Quoted passage section start

He loves playing guitar, working with his hands, adventure, friends. He gives bone-crushing hugs. He is taller than his dad now, but I can still feel the armful of tiny babe that made me a momĀ  sixteen years ago.

Happy birthday, Tyson!

This is my word for today. I am enjoying an unhurried Monday. I want to enjoy an unhurried life. Not uncaring or uninvolved or unmotivated. Not lazy or purposeless. But unhurried in the most beautiful and peaceful sense of the word.

Not multitasking. Not frantic or frenzied, not over-achieving, not discouraged at the lack or the unfinished. But careful, satisfied, joyful. Unhurried.

Blessings on your week. May it be as unhurried as possible.

The Lord bless thee and keep thee; The Lord make His face to shine upon thee, And be gracious unto thee, And be gracious unto thee: The Lord lift up His countanance upon thee, And give thee peace, and give thee peace.

(the Benediction from my grandmother’s copy of Great Songs of The Church, 1935)

Quoted passage section end

#### What to work on:
Return, verbatim, the part of the post about an unhurried life that opens with the words containing "This is my word" and closes with "give thee peace.". The records that come next are separate material, unconnected to the post about an unhurried life.

Data for review section start

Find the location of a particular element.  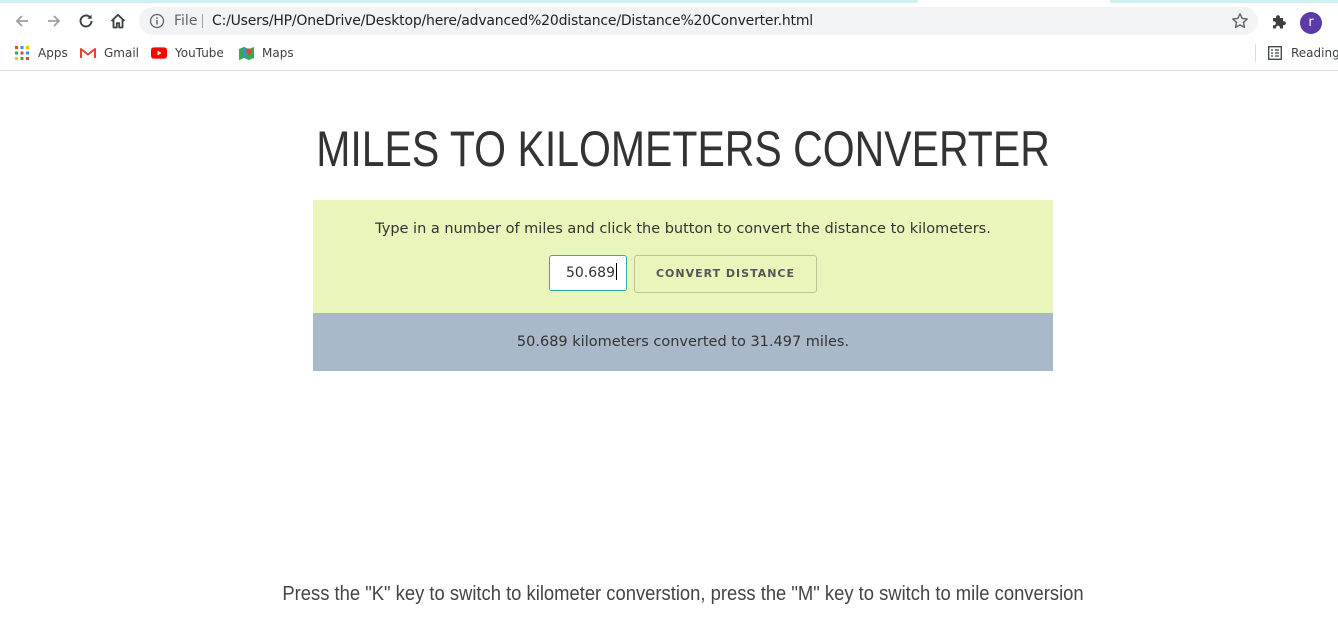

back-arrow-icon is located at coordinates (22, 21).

Data for review section end
Data for review section start

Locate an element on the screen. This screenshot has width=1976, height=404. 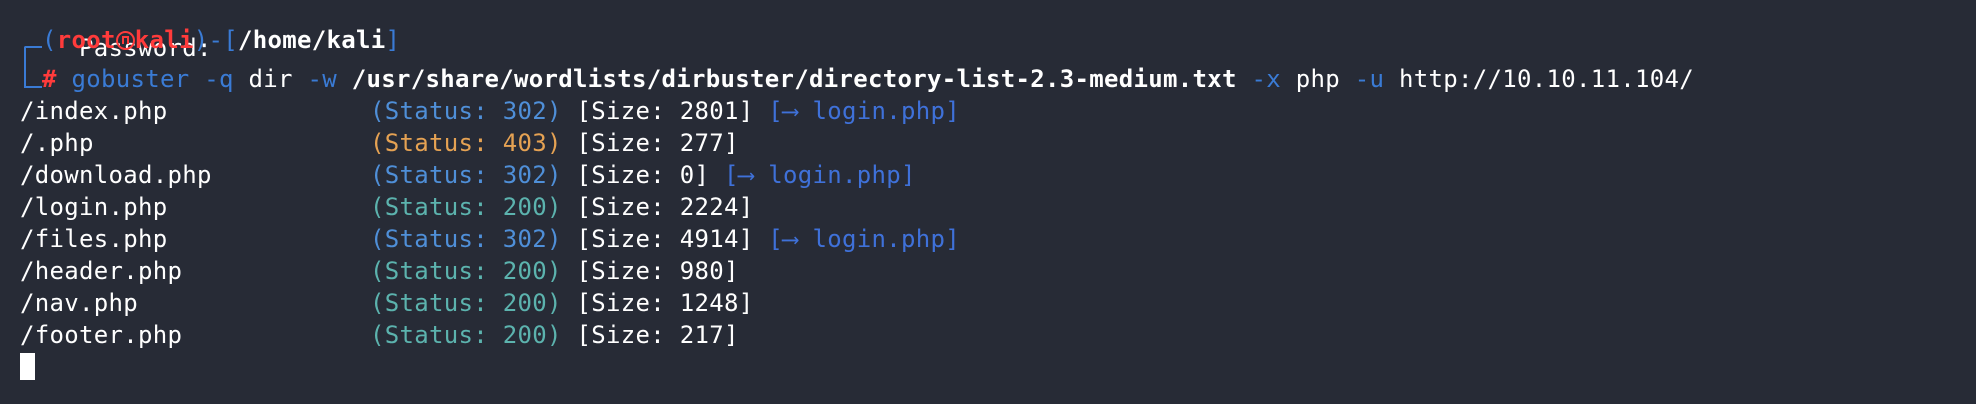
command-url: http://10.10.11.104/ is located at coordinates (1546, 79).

Data for review section end

#### Answer to the exercise:
This is my word for today. I am enjoying an unhurried Monday. I want to enjoy an unhurried life. Not uncaring or uninvolved or unmotivated. Not lazy or purposeless. But unhurried in the most beautiful and peaceful sense of the word.

Not multitasking. Not frantic or frenzied, not over-achieving, not discouraged at the lack or the unfinished. But careful, satisfied, joyful. Unhurried.

Blessings on your week. May it be as unhurried as possible.

The Lord bless thee and keep thee; The Lord make His face to shine upon thee, And be gracious unto thee, And be gracious unto thee: The Lord lift up His countanance upon thee, And give thee peace, and give thee peace.